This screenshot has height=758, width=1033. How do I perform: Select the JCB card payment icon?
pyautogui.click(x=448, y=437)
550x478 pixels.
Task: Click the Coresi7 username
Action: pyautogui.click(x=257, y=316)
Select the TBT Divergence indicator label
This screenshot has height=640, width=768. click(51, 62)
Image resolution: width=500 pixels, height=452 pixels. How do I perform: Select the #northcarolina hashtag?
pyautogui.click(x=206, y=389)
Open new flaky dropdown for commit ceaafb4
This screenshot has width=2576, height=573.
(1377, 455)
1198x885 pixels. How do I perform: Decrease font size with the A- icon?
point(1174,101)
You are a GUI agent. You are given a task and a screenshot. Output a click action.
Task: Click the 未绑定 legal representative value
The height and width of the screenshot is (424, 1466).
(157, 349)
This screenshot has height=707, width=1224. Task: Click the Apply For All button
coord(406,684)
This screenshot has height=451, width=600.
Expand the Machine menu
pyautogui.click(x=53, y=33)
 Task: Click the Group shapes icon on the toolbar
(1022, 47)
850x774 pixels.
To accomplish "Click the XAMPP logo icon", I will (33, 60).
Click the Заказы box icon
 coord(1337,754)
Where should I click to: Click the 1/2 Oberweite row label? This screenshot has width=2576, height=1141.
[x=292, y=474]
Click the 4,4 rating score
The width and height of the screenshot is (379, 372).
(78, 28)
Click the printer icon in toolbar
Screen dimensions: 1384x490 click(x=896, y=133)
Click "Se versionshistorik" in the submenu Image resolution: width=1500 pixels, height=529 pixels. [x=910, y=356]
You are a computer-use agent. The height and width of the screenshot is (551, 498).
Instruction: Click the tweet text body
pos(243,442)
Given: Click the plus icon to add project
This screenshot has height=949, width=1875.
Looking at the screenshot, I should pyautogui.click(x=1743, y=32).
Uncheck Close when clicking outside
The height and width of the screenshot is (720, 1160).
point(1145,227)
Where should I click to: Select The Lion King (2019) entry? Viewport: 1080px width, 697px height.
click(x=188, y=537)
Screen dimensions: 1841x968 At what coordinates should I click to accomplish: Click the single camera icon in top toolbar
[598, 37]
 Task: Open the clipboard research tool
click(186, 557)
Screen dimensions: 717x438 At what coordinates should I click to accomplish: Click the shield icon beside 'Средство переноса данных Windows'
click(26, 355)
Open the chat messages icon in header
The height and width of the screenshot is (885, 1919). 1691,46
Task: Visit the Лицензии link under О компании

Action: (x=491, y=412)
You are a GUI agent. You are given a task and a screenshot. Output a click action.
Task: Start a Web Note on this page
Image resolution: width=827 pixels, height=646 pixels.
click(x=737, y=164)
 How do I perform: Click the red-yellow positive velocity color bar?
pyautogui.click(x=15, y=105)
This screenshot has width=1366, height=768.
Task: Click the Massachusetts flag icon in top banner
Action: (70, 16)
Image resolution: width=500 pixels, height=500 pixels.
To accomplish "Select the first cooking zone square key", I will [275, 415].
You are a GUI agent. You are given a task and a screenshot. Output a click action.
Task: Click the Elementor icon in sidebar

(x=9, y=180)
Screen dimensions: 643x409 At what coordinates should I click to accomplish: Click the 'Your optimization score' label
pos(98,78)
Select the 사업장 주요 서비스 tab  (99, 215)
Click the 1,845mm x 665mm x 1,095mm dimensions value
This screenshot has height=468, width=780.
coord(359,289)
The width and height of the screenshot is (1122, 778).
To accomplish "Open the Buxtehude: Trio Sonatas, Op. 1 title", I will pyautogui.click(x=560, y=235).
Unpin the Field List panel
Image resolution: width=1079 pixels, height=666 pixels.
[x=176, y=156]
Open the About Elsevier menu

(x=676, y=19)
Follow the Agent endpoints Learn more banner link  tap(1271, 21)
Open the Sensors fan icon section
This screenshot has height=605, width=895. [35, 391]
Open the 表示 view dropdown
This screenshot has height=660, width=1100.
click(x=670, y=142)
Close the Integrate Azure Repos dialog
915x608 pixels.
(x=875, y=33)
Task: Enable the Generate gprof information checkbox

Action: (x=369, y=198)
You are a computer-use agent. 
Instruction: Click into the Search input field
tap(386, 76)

##########

• **TASK INSTRUCTIONS**
Write out the lines of the entries, word for word, from the first through the one containing "Given: Click the plus icon to add project", and stop at that line.

• **RESULT OF THE TASK**
This screenshot has height=758, width=1033. How do I perform: Select the JCB card payment icon?
pyautogui.click(x=448, y=437)
550x478 pixels.
Task: Click the Coresi7 username
Action: pyautogui.click(x=257, y=316)
Select the TBT Divergence indicator label
This screenshot has height=640, width=768. click(51, 62)
Image resolution: width=500 pixels, height=452 pixels. How do I perform: Select the #northcarolina hashtag?
pyautogui.click(x=206, y=389)
Open new flaky dropdown for commit ceaafb4
This screenshot has width=2576, height=573.
(1377, 455)
1198x885 pixels. How do I perform: Decrease font size with the A- icon?
point(1174,101)
You are a GUI agent. You are given a task and a screenshot. Output a click action.
Task: Click the 未绑定 legal representative value
The height and width of the screenshot is (424, 1466).
(157, 349)
This screenshot has height=707, width=1224. Task: Click the Apply For All button
coord(406,684)
This screenshot has height=451, width=600.
Expand the Machine menu
pyautogui.click(x=53, y=33)
 Task: Click the Group shapes icon on the toolbar
(1022, 47)
850x774 pixels.
To accomplish "Click the XAMPP logo icon", I will (33, 60).
Click the Заказы box icon
 coord(1337,754)
Where should I click to: Click the 1/2 Oberweite row label? This screenshot has width=2576, height=1141.
[x=292, y=474]
Click the 4,4 rating score
The width and height of the screenshot is (379, 372).
(78, 28)
Click the printer icon in toolbar
Screen dimensions: 1384x490 click(x=896, y=133)
Click "Se versionshistorik" in the submenu Image resolution: width=1500 pixels, height=529 pixels. [x=910, y=356]
You are a computer-use agent. The height and width of the screenshot is (551, 498).
Instruction: Click the tweet text body
pos(243,442)
Given: Click the plus icon to add project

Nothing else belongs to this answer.